### Task statement
Find the line with "Viewport: 673px width, 296px height." in the records below. Output exactly from there until after the line with "Click the -version command entry", without pictures.

### Records to process
*** Begin section ***

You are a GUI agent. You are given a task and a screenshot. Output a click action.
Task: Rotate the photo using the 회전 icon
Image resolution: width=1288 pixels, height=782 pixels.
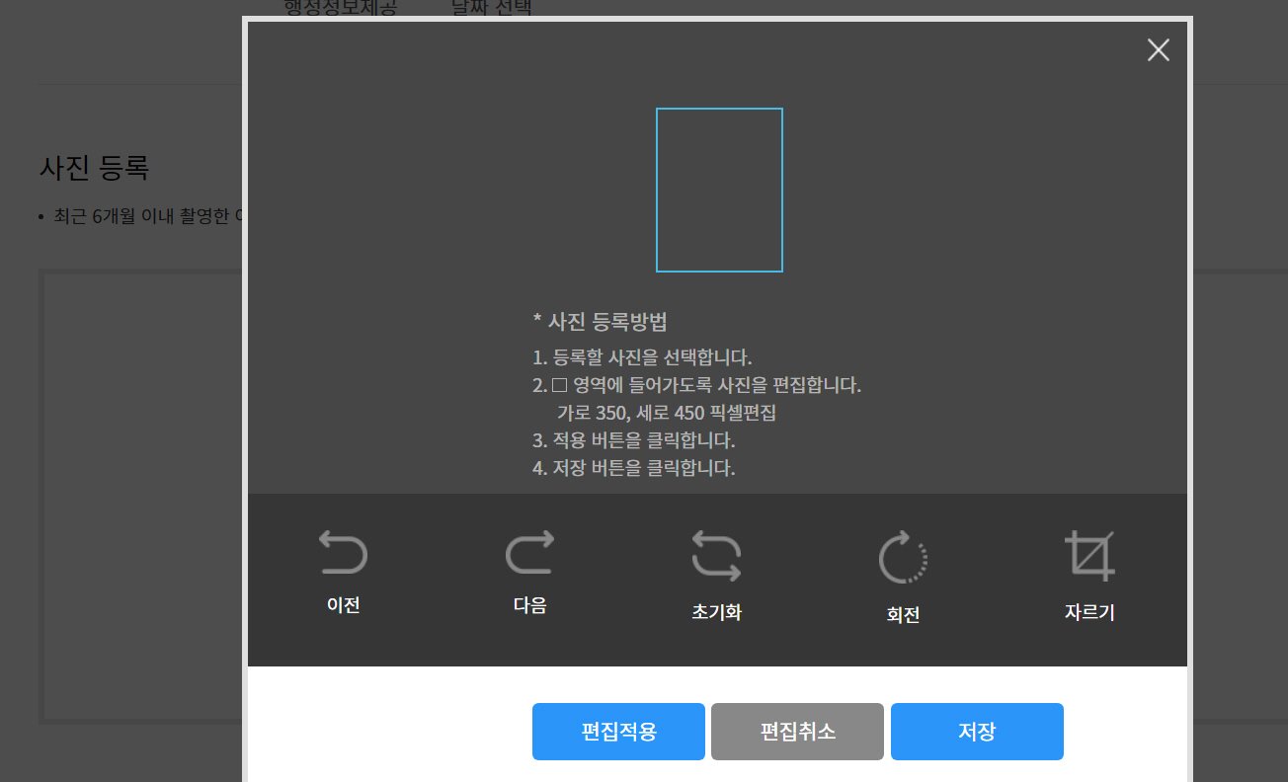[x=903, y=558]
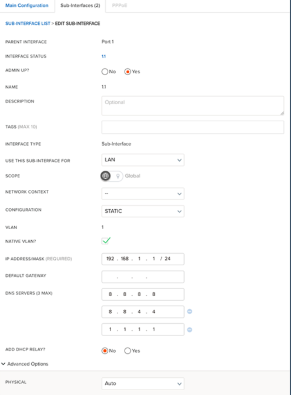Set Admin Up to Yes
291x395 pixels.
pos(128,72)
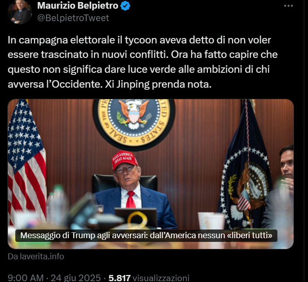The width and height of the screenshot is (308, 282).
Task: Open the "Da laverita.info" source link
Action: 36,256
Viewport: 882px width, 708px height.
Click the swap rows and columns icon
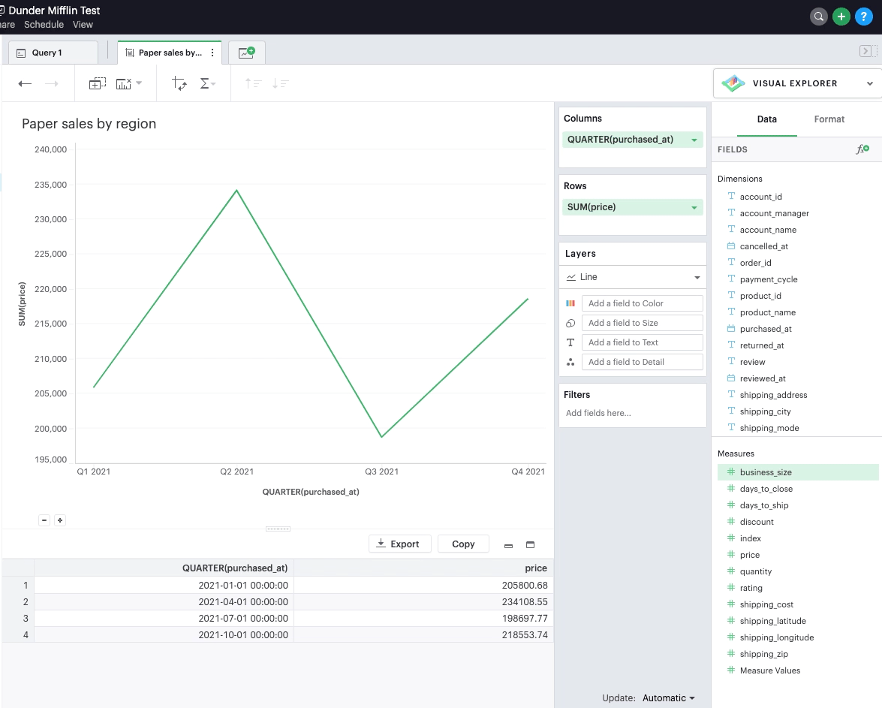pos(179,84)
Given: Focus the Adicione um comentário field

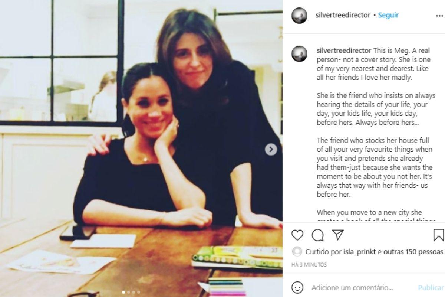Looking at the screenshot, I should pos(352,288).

*** End section ***
*** Begin section ***

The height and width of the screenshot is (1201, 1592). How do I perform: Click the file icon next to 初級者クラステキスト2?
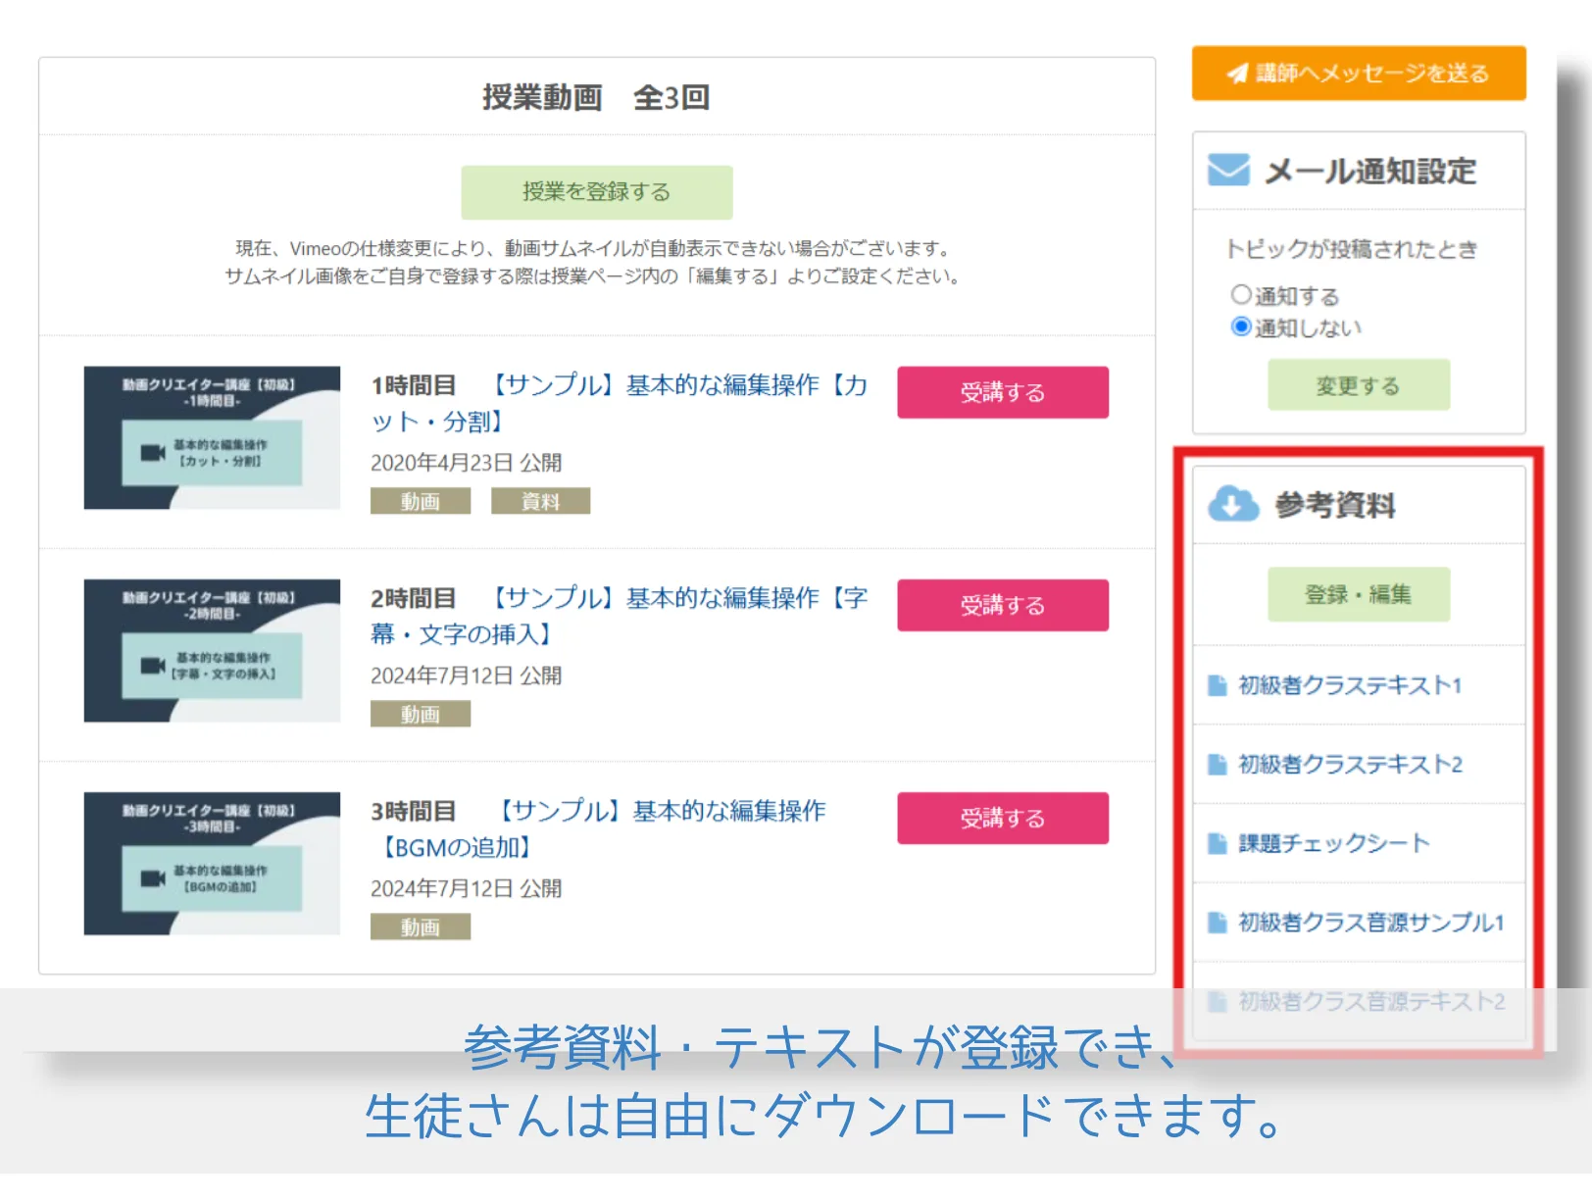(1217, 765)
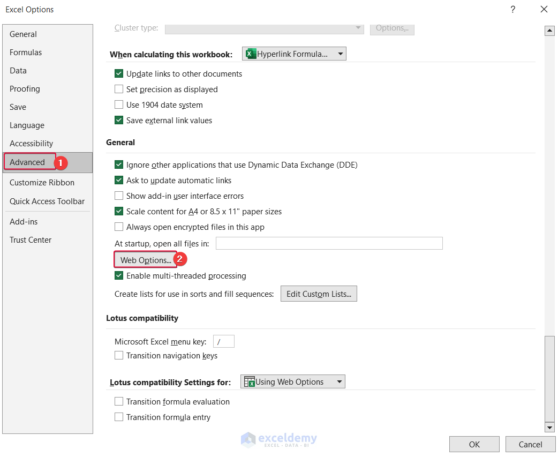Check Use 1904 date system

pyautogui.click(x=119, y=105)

*** End section ***
*** Begin section ***

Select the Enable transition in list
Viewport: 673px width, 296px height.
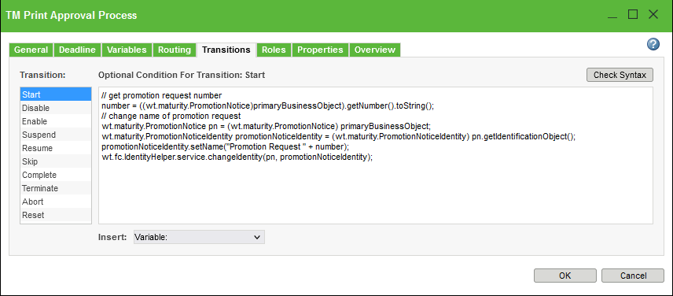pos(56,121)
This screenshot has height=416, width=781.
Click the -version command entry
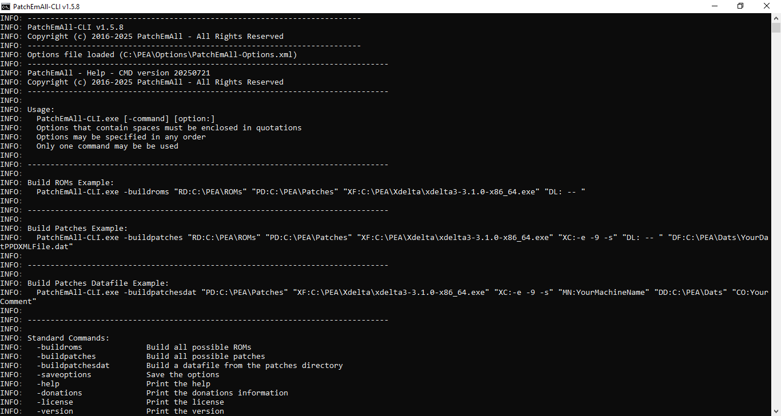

*** End section ***

### Written solution
Viewport: 673px width, 296px height.
pos(56,121)
This screenshot has height=416, width=781.
Click the -version command entry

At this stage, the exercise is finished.